Peter nods. “Yeah, I figured it would be one of those things that takes so much energy that it couldn’t be the same as a regular radio tower, but. If there was some kind of closed circuit renewable energy thing, it maybe wouldn’t destroy the entire power grid.”

 

“Like a renewable energy battery?”

 

Peter puts the radio off to the side. “I’ve been reading a lot about nuclear energy, and I was almost thinking that if you can just scale it down, I think there’s a lot of safety things to run into but, yeah.

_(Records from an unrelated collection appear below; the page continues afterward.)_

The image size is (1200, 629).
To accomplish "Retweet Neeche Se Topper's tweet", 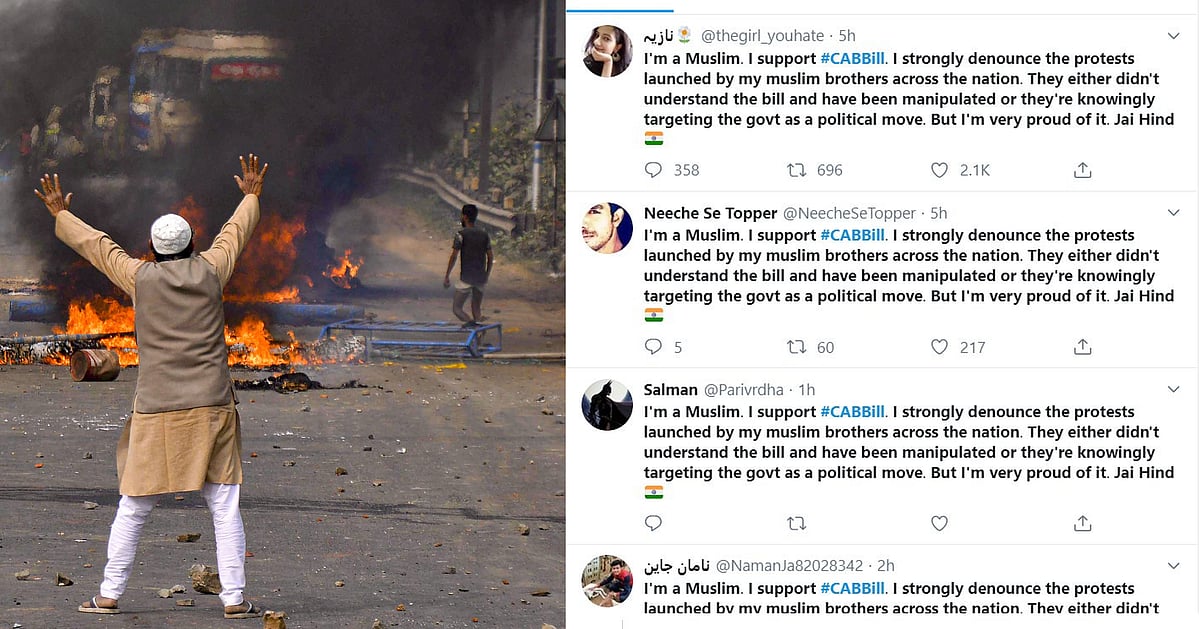I will pos(797,347).
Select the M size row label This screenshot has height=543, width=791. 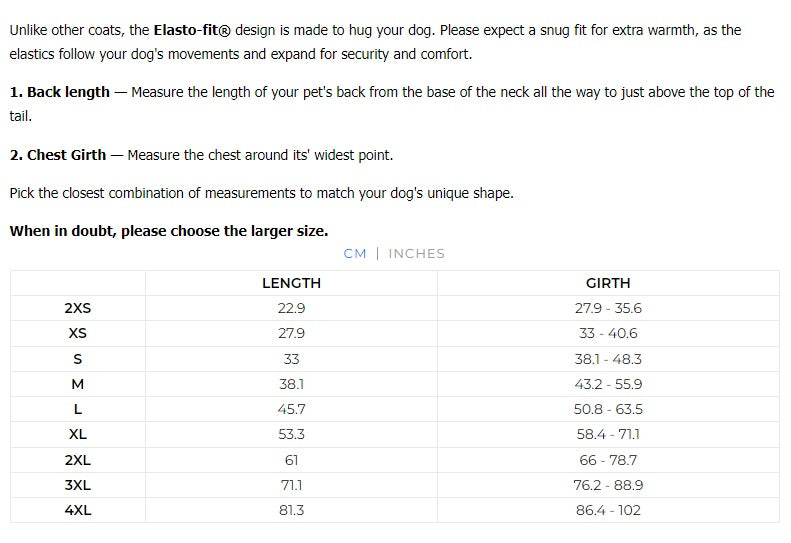[78, 384]

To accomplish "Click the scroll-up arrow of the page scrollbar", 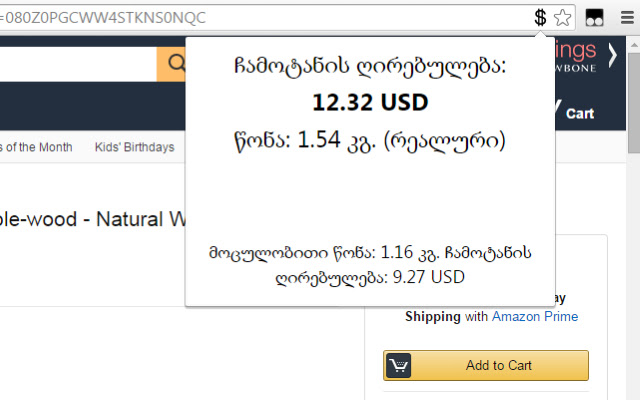I will pyautogui.click(x=633, y=43).
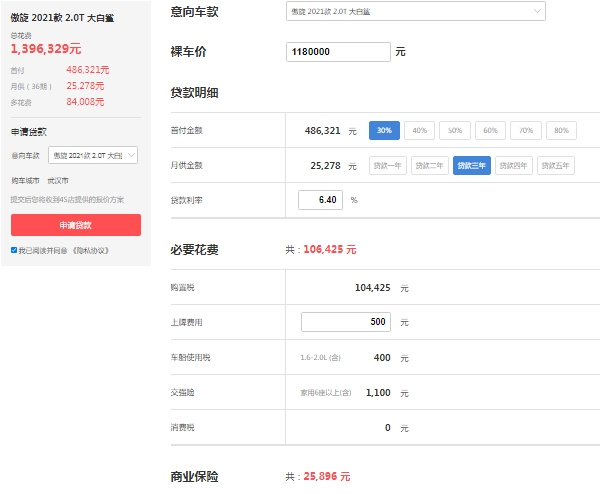Switch to the 贷款四年 loan term
The image size is (600, 494).
pyautogui.click(x=514, y=166)
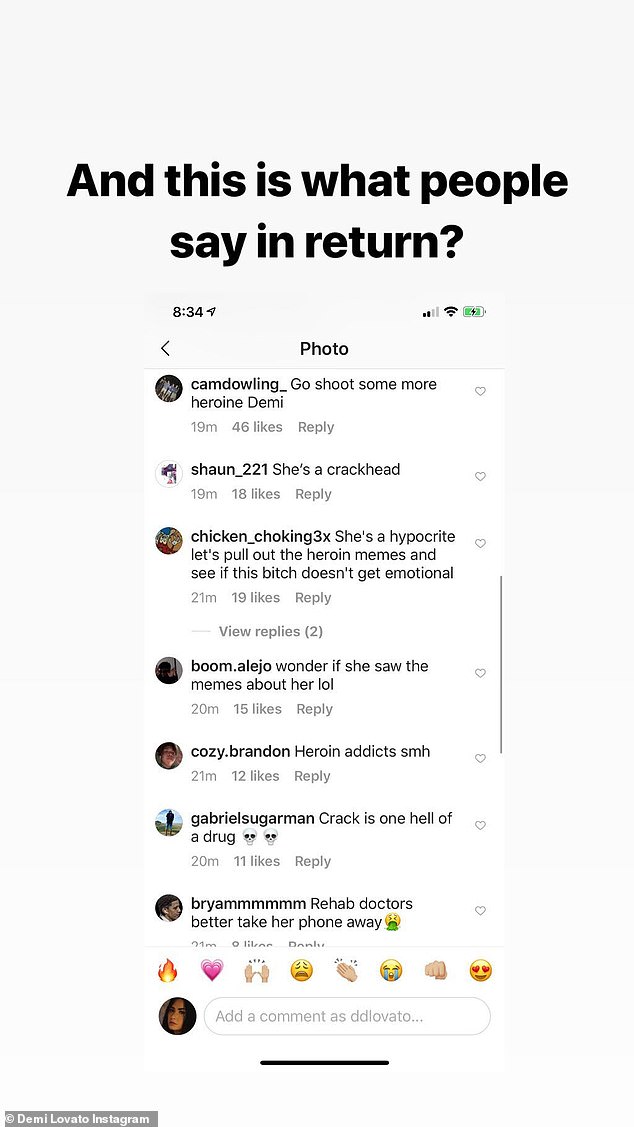Insert the fist bump emoji

point(435,970)
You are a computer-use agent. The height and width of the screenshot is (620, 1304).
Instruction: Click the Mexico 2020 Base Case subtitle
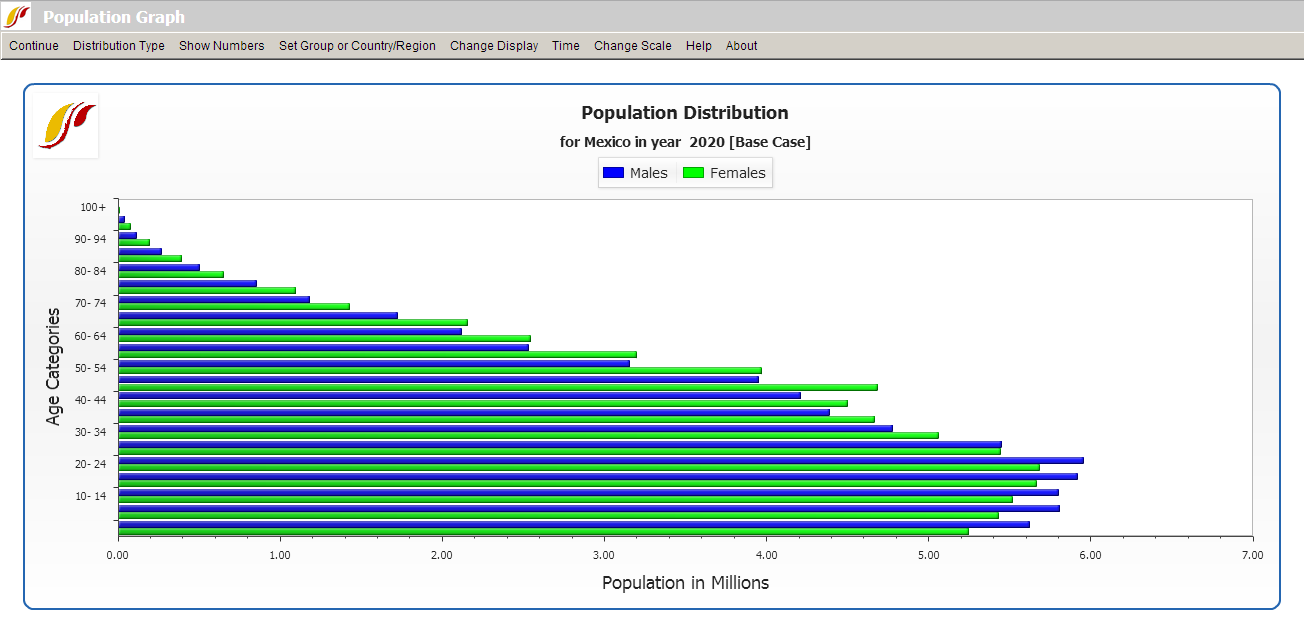point(685,142)
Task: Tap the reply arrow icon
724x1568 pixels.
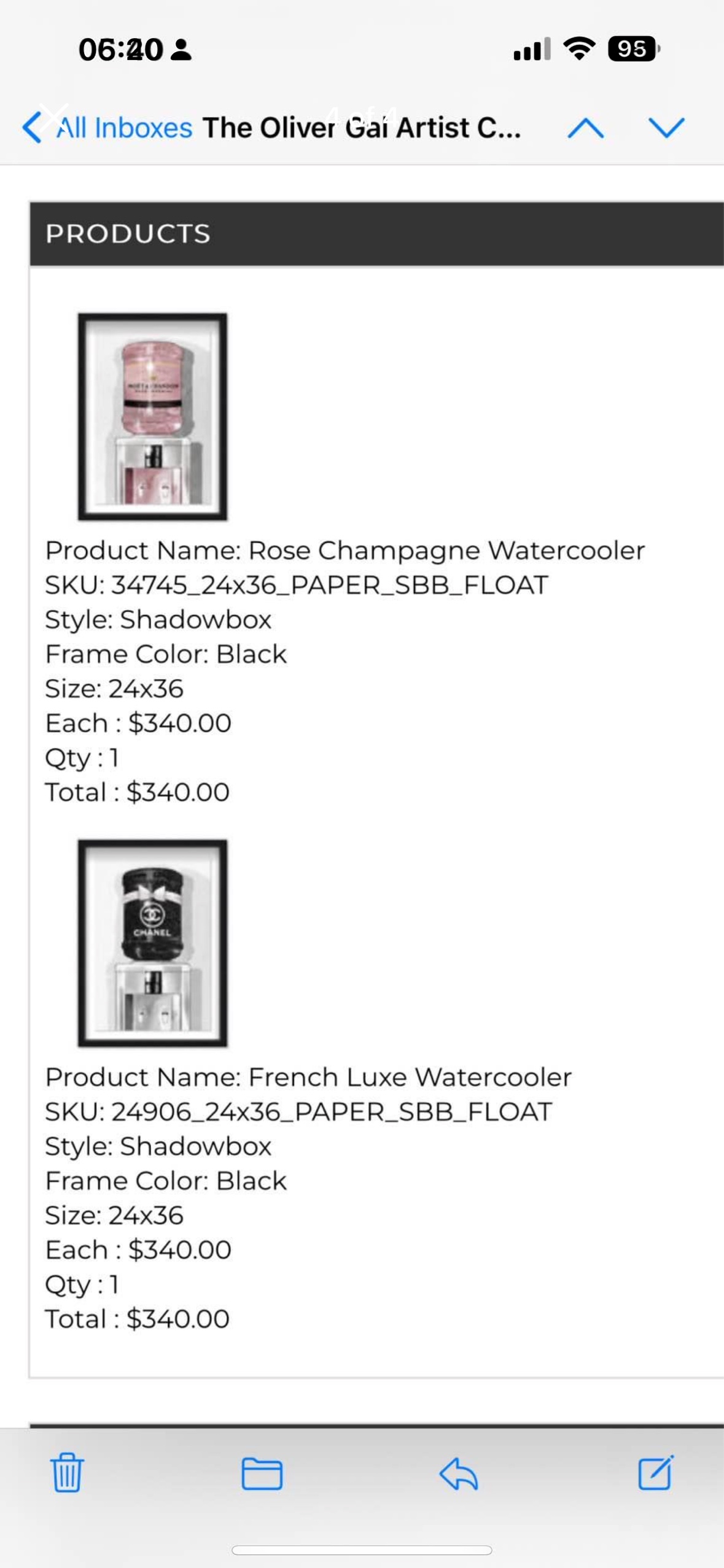Action: point(459,1473)
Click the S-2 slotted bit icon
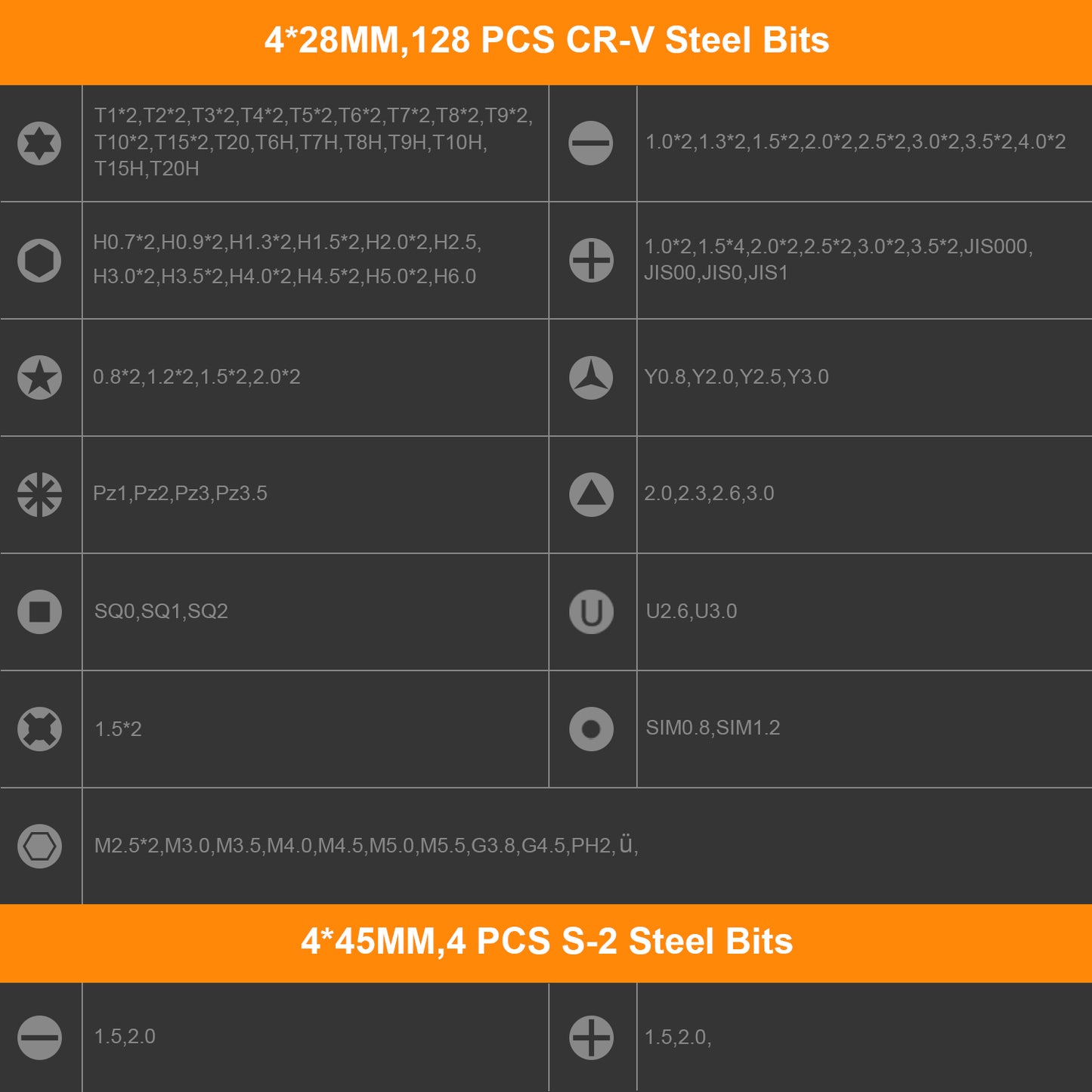Screen dimensions: 1092x1092 click(39, 1038)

Like a uranium Duracell.”

 

Tony hums. “I’ve been going through some of the designs from back in the day. There’s a prototype your grandfather made that operates on a similar basis. Maybe when you’re feeling up to it, we can go to the labs and play around with the design.” He sounds hesitant saying it, like he’s scared Peter’s going to say no. 

 

Peter’s heart goes a little soft. “Yeah. I’d like that,” he says. 

 

He points over at the wires Tony’s been trying to untangle. “Are you still working on those?”

 

“All yours.” He sounds a little choked but happy. 

 

“Oh man,” Peter says when he kneels on the bed to reach them, and knocks over a cup of screws. They’re all on the mattress and poking him in the knee and Tony helps him up and over to his desk chair. Peter sits and watches his dad pick up all the screws and pat down the sheets. He shakes out the blanket and a few of them ding on the ground, and Peter watches him crawl around on the floor to pick them up one by one.

 

One by one, he picks it all up. 

Notes:

Mild warning for non-descriptive sexual harassment in the section which begins "When Peter's fifteen, he's invited to a gala." If you want to skip, you can pick back up on the paragraph beginning with "The next day."

So I am a little nervous to post this. I wrote 30 pages on the doc in four days, and this concept has been rattling around in my head for a while, but I wasn't sure I could tackle it. It's a hard concept that I wasn't sure I would be able to do justice to, considering there's a balance between the ways addiction impact the people around you and the cycle of violence that starts these issues in the first place. I wanted to try my hand at this idea of Tony having none of those major events that spurred his character development in canon. No Afghanistan, no Avengers or Obie betrayal, just his pre-canon life and the way it could play out in a bio-dad family dynamic unchecked. I wanted to balance it between the impact of alcoholism and also not demonize addiction or addicts. I hope I've done alright. Thank you for reading!

PS - title is from Mose Allison's "If You Live," the song Peter and Rhodey sing in the fic is The Mills Brothers' "You Always Hurt the One You Love."